De todo o exposto, concluo que o "x" de toda a questão é a necessidade de, à luz do art. 227 da CF, fazer respeitar a mens legis que perpassa todo o ECA. A doutrina da proteção integral exigiu que o novo estatuto restringisse os poderes antes concedidos ao Juiz de Menores. Tais poderes foram embasados em nova ótica e partilhados de forma a, assim divididos, gerar melhor controle social sobre o seu exercício, e maior garantia de democracia na gestão de políticas e ações voltadas a segmento tão importante para a sociedade. Mas o mesmo estatuto não permite que a criança fique desassistida. Ele robusteceu o conceito de assistência (sentido amplo), e alargou o leque dos responsáveis.

Como nova mentalidade não se implanta por decreto, vivemos um momento de formação de consciências. E aqui, definitivamente, considerado que a relação do menor com a sociedade demanda proteção especial aos direitos do infante, não pode o Juiz da Infância, na omissão de outros personagens, na observância de abusos, permanecer inerte à espera de que os estragos se façam, para só então agir.

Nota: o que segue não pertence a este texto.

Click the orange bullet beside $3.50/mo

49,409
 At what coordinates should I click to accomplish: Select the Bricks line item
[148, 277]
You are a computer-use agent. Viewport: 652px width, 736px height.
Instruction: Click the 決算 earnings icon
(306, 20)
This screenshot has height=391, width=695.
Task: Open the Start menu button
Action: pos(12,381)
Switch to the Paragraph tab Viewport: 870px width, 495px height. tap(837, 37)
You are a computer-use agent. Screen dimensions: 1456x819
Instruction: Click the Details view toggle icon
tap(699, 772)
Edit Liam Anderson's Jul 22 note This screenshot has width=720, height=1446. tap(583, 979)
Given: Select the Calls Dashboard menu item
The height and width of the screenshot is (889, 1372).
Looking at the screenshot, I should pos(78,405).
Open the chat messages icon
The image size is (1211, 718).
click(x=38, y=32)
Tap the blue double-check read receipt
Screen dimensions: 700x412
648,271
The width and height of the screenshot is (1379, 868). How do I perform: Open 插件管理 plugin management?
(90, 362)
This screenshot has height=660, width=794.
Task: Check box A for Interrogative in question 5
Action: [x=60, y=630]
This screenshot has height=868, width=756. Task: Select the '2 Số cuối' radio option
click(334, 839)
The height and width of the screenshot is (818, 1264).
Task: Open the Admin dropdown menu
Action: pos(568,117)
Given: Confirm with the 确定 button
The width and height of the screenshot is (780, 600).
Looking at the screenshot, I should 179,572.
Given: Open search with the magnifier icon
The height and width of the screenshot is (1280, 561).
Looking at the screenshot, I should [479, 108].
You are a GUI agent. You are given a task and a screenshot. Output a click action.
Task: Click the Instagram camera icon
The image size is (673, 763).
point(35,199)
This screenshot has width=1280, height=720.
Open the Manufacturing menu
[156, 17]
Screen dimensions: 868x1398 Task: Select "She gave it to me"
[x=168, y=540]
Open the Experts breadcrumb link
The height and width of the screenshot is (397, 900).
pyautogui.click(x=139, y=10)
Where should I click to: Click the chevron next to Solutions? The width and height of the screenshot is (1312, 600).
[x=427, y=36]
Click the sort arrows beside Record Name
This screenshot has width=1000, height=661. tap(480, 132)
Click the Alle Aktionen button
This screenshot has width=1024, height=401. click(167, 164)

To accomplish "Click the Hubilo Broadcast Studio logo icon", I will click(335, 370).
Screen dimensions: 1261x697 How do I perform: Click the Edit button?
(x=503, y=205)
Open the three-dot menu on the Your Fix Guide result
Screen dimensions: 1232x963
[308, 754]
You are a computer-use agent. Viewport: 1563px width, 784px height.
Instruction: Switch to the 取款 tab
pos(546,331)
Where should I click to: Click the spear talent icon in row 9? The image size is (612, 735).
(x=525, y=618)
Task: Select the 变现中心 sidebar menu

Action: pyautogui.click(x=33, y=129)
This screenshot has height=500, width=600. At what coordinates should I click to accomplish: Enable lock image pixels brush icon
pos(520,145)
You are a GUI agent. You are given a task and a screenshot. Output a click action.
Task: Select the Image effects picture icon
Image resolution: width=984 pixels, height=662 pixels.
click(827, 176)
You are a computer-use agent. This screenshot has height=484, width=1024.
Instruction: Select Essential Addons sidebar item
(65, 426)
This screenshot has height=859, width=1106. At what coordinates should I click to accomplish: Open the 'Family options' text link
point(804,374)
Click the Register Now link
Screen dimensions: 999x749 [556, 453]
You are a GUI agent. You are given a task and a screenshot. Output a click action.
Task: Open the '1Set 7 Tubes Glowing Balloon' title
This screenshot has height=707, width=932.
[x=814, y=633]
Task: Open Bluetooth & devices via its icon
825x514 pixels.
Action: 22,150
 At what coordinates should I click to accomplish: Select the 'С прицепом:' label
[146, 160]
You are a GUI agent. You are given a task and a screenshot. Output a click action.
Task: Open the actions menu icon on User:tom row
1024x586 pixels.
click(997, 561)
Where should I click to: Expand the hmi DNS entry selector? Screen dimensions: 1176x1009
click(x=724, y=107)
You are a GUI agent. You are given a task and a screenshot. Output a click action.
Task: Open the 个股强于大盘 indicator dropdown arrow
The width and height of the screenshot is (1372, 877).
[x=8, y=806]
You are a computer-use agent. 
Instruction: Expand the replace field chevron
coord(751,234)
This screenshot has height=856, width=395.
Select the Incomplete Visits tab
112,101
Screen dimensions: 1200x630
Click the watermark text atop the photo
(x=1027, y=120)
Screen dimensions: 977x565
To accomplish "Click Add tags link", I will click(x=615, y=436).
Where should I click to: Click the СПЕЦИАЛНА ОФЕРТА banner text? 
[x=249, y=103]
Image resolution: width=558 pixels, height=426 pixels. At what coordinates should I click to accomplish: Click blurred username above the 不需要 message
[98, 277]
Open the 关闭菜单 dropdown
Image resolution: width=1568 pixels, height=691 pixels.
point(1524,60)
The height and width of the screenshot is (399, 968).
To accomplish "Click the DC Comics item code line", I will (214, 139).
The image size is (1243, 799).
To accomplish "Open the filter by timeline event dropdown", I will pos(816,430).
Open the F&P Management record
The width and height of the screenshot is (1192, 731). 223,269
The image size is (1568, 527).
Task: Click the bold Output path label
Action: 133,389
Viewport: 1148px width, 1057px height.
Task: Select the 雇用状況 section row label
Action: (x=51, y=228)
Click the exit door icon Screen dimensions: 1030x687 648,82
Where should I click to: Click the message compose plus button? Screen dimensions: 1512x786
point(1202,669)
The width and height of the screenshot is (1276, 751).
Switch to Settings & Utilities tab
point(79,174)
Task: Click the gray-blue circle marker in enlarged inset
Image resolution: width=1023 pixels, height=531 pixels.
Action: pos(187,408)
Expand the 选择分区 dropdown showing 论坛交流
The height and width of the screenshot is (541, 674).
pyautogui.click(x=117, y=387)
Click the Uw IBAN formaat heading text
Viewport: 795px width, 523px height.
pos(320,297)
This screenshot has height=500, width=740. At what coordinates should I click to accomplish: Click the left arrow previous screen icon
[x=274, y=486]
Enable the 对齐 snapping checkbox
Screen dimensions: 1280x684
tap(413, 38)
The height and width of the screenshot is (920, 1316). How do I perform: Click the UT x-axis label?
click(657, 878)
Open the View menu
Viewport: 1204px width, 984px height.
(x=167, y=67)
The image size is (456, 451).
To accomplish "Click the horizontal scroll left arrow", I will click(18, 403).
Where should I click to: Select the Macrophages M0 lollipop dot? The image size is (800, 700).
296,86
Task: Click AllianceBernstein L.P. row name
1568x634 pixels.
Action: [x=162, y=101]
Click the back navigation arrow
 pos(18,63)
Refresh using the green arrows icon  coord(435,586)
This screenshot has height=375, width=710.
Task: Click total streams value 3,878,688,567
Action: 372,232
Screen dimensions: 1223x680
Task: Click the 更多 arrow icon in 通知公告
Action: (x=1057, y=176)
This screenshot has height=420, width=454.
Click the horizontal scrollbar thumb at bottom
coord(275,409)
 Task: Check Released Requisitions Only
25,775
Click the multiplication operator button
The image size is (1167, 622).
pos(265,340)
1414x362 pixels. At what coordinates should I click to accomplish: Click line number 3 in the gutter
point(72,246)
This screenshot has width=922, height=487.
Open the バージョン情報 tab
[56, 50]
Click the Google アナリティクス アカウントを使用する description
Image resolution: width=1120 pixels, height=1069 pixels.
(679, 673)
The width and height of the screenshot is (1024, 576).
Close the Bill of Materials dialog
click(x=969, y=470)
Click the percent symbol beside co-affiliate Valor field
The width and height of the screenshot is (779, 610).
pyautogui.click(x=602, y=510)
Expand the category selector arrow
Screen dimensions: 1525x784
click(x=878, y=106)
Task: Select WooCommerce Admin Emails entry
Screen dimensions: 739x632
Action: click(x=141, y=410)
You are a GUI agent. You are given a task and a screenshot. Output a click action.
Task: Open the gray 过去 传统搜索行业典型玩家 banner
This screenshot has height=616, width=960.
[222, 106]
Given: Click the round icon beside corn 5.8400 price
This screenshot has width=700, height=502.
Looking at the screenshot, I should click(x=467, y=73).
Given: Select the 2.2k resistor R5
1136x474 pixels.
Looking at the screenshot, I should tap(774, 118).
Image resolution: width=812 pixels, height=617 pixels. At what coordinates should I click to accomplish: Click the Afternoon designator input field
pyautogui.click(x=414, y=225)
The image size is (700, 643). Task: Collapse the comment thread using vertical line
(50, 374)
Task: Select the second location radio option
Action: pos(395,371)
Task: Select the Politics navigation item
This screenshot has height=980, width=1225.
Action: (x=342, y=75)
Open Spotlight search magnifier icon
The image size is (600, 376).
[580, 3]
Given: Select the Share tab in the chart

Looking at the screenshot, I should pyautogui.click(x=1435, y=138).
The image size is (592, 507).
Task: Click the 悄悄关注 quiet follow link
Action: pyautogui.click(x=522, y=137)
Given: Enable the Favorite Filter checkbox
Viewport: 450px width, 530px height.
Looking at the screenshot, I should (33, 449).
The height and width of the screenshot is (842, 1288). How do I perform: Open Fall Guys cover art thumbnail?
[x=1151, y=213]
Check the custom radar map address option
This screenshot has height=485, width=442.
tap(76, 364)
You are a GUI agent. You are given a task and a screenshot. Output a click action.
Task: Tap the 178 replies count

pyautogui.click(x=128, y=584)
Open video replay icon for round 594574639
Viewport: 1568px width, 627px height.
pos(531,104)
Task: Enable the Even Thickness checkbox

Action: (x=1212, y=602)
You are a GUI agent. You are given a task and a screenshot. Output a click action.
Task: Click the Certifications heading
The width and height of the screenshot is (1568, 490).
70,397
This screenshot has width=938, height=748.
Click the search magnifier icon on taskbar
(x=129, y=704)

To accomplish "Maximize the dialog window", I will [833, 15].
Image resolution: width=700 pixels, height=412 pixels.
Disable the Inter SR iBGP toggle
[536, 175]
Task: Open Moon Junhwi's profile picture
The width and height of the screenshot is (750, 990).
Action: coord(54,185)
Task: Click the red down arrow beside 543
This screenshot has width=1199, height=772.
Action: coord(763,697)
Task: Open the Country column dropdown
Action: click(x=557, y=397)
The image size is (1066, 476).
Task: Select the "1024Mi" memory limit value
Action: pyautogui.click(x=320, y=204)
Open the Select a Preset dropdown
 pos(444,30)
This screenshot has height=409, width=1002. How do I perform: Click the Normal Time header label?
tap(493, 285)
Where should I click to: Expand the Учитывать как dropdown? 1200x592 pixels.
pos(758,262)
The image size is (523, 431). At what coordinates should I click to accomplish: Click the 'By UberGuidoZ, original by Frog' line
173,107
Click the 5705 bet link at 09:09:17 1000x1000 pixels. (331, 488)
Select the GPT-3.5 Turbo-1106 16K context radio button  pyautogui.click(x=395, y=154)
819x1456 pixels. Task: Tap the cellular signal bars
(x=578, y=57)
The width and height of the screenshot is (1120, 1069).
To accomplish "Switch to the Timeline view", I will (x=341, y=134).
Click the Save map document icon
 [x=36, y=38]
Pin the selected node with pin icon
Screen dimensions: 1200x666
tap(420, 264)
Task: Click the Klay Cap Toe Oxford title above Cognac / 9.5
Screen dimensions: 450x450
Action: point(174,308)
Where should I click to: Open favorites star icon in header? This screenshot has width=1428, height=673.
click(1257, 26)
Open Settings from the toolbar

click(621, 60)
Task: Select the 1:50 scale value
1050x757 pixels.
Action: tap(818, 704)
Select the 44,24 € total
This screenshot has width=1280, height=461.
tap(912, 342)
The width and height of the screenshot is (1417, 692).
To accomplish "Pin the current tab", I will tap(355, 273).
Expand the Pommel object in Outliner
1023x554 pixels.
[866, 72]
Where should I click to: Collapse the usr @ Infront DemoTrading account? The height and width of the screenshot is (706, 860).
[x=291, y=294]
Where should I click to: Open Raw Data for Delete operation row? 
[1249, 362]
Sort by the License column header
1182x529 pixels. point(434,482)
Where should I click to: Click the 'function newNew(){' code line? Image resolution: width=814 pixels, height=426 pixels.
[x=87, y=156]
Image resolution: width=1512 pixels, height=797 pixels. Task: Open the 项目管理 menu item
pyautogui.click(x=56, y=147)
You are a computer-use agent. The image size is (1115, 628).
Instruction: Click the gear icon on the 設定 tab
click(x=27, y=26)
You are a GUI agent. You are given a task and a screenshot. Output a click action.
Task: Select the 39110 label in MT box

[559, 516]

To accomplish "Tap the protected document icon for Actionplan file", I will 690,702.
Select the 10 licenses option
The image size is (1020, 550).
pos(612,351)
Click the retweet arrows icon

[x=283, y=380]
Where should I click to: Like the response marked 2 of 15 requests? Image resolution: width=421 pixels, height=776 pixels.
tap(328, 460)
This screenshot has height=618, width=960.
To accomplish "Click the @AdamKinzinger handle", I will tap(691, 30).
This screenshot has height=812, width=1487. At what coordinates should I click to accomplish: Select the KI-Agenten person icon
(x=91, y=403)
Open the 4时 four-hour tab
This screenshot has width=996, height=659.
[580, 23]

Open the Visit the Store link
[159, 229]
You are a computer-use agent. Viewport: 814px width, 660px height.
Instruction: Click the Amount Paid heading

Ao lidar com menores de 18 anos, estamos lidando com fragilidades que, se adequadamente preservadas, serão nossos tesouro e força futuras. Não é possível que o juiz seja manietado de ao menos, no que lhe couber, tentar impedir que os matadores de casulos, os assassinos de crisálidas prevaleçam.

Assim, considerado que vivemos uma fase de transição, entendemos que a proteção judicial à infância e adolescência se dará, legitimamente, muitas vezes, por força do poder de polícia cometido ao Juiz Menorista, de que deflui poder normativo subsidiário, através da edição de Portarias Judiciais, nunca adstritas ao contido no artigo 149. Como a Portaria tem caráter de decisão judicial, passível de apelo, caberá aos eventuais prejudicados, e ao Ministério Público, em particular, com sua hoje reconhecida, louvável e militante independência, exercer vigilância sobre as mesmas, tomando as medidas cabíveis, quando necessário. Aos Juízes, por sua vez, data venia, caberá parcimônia no uso do instrumento, evitando ampliações excessivas e interpretações exageradas, orientando-se pelas construções dos coletivos de magistrados da infância (portarias conjuntas, enunciados, etc).

Magistrados com experiência na área menorista vêm solicitando a revisão do ECA para melhor adequá-lo à concretude da jurisdição. Se isso vier a ocorrer, será a hora de melhor explicitar tais poderes do Juiz Menorista, coibindo assim os embates desgastantes decorrentes de equívocos de interpretação, particularmente do art. 149.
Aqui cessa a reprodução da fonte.